Un grand désordre intellectuel régnait à Athènes. L’astronome Méton disait que son augure ne présageait rien de bon ; Socrate, que son démon familier lui avait annoncé une désastreuse issue. Les passions étaient excitées au plus haut degré, pour ou contre Alcibiade. La flotte venait de partir, lorsqu’on apprit avec terreur que les Hermès, ou bustes de Mercure dressés dans la ville, avaient été mutilés. L’Assemblée et le Conseil des Cinq-Cents se réunirent pour ordonner la recherche des sacrilèges, promettre des récompenses aux dénonciateurs. On accusa Alcibiade, en rappelant que dans un festin il avait parodié les mystères d’Éleusis. Alcibiade réclama des juges. Ses adversaires, sachant son influence personnelle, firent constater que les Argiens et les Mantinéens ne participaient à l’expédition qu’à cause d’Alcibiade et que ce dernier devait partir. Alcibiade dut s’embarquer, laissant ses juges à ses ennemis.

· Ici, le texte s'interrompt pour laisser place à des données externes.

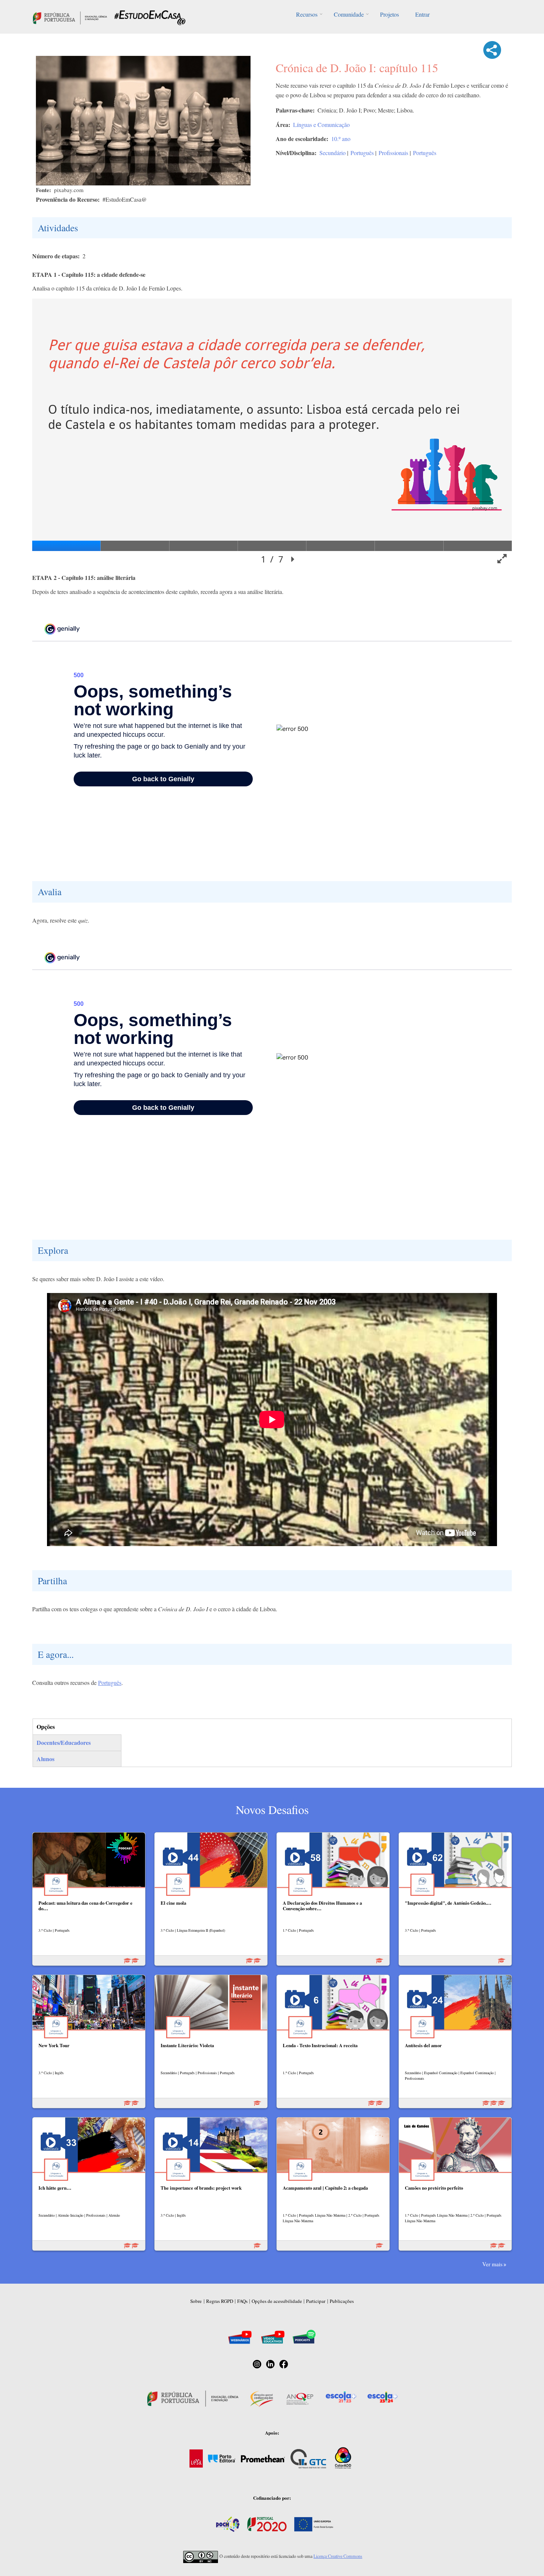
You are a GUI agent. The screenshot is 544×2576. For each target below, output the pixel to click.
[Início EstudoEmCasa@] (70, 17)
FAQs (242, 2301)
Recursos (307, 14)
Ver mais (492, 2264)
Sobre (196, 2301)
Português (362, 153)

Sa flotte comprenait 134 trirèmes de combat, montées par 5.100 hoplites, 480 archers de Crète, 700 frondeurs rhodiens et 120 Mégariens armés à la légère. Le départ des guerriers avait été magnifique, solennel, théâtral ; — la beauté des armes et des vêtements y était l’objet d’une ardente rivalité, écrit Thucydide ; — les bâtiments, ornés, décorés de sculptures, étaient dignes de ces combattants luxueux. Après le grand silence que les trompettes avaient ordonné pour les invocations accoutumées, les cratères furent remplis et les libations, bruyantes, faites dans des coupes d’or et d’argent : l’armée tout entière entonna le pœan.

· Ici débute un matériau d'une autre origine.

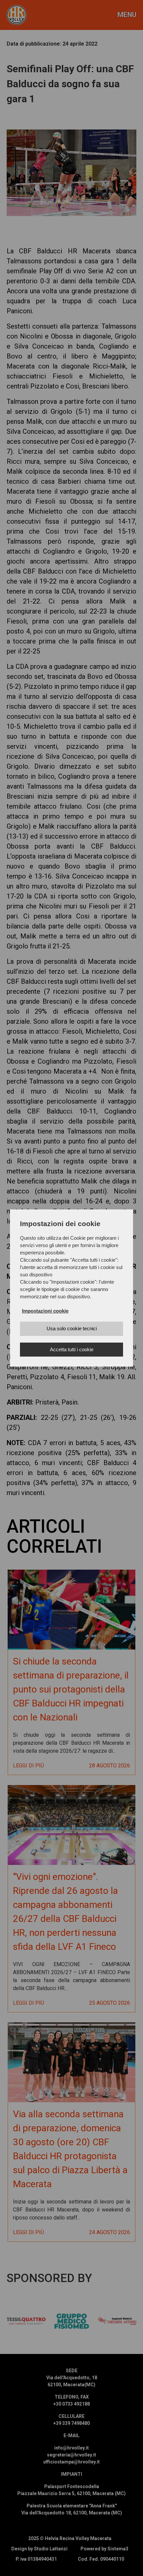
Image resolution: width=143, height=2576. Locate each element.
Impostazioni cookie (45, 1311)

La flotte disparût, cinglant vers Égine. Les généraux n’avaient aucune instruction. Le long des côtes, les Athéniens ne virent que des cités fermant leurs portes, leur refusant tout secours. Chacun tenait à affirmer sa neutralité ; même Rhegium, l’alliée d’Athènes. On avait pourtant compté sur l’aide des villes ioniennes. Les généraux étaient en désaccord : Lamachos voulait aller directement à Syracuse et livrer la bataille ; Alcibiade proposait, avant tout combat, de détacher des Syracusains le plus de villes possibles, surtout les Sicules, de marcher ensuite sur Syracuse et Sélinonte ; Nicias demandait que l’on obligeât les Égestains à montrer leurs ressources, et s’ils manquaient à leurs promesses, de faire quelque manifestation contre Sélinonte, de retourner à Athènes, après avoir fait naviguer dans les eaux de la Sicile, le long des côtes, la magnifique, l’imposante flotte des Athéniens. Le plan d’Alcibiade fut adopté.

Messine se déclara hostile aux Athéniens. Naxos ouvrit ses portes. Catane admit Alcibiade seul dans ses murs, pour négocier. Pendant qu’Alcibiade parlait au Peuple, des guerriers pénétrèrent dans la ville, qui se soumit : Le port devint le point de station de la flotte.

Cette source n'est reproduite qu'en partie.